Customers aren’t too fond of banks but investors may be
By Dian Vujovich
It’s real easy to dislike banks these days. For openers, these financial institutions have made it financially challenging to use many of their services. Limited, if not totally gone, are the days when the banker at the corner personally knew you and your family and consequently had a say in the kind and amount of business conducted. That’s too bad too because without a good customer/banker relationship our individual and business growth gets horribly stymied.
Many with stellar credit ratings can’t get a mortgage even when they’ve ample cash for a down payment. People are grossing about the ridiculous levels of fees on everything from overdraft ones to those tacked on when there’s not enough money kept in an account, etc., etc. Worse yet might be the fees involved when someone decides to close their account and leave a bank altogether.
I’m not sure if it’s the banks that have stolen a page from the airlines playbook and gone fee crazy or the other way around. All I know is banks pretty much stink when it comes to doing quality-conscious business with their customers.
According to Mybudget360.com, $29.5 billion was charged in overdraft fees last year. That’s a big slap on the customer’s hands and a dandy addition to a bank’s coffer. Then again, when it comes to borrowing money, the Fed Funds rate (the interest rate institutions charge one another to lend balances overnight) has been close to 0 since 2009 while the average interest rate customers pay to use their bank credit cards is 15 percent.
Even with mortgage rates at historic lows, in the neighborhood of 3.8 percent, few banks are lending meaning few individuals are able to purchase new or used homes. Without a vibrant real estate market, the kibosh gets put on everything from employing people within all aspects of the new home business along with those involved in the secondary home market. That includes those who renovate them or sell home furnishings, appliances, lawn maintenance services etc., etc.
We all know that banks have plenty of moola but instead of loaning it out to get America growing again, many are preferring not to while still electing to take investment risks with the money depositors have entrusted to them. All of which adds up to a ridiculous situation. Especially when growing our economy is something the U.S. is in desperate need of.
On the other hand, which is a hand that seems to be carrying way too much clout these days, there are the investing opportunities in the banking and financial arena.

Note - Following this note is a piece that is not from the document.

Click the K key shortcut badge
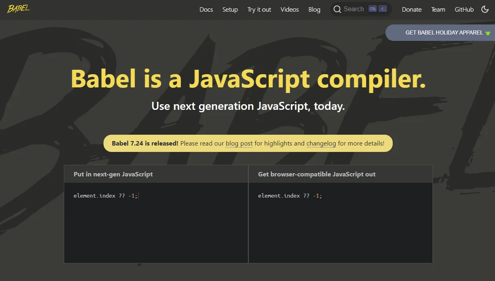This screenshot has height=281, width=495. pyautogui.click(x=383, y=9)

On Friday, (6/8/12) the four most active banking stocks by volume wereBank of America (BAC); JPMorganChase (JPM); Wells Fargo (WFC); and Citigroup (C). All closed below their 52-week highs.
As of 10 a.m. this morning, all four were trading higher.
Bottom line: While there are still risks involved within the banking and financial arena, there are opportunities.
That said, profits to be gained are one thing but not everything. Better to have a growing economy than a stagnant one. Better to have banks lending than hoarding. Better to keep your customers happy than your shareholders. Shareholders ruling is akin to the fox guarding the henhouse.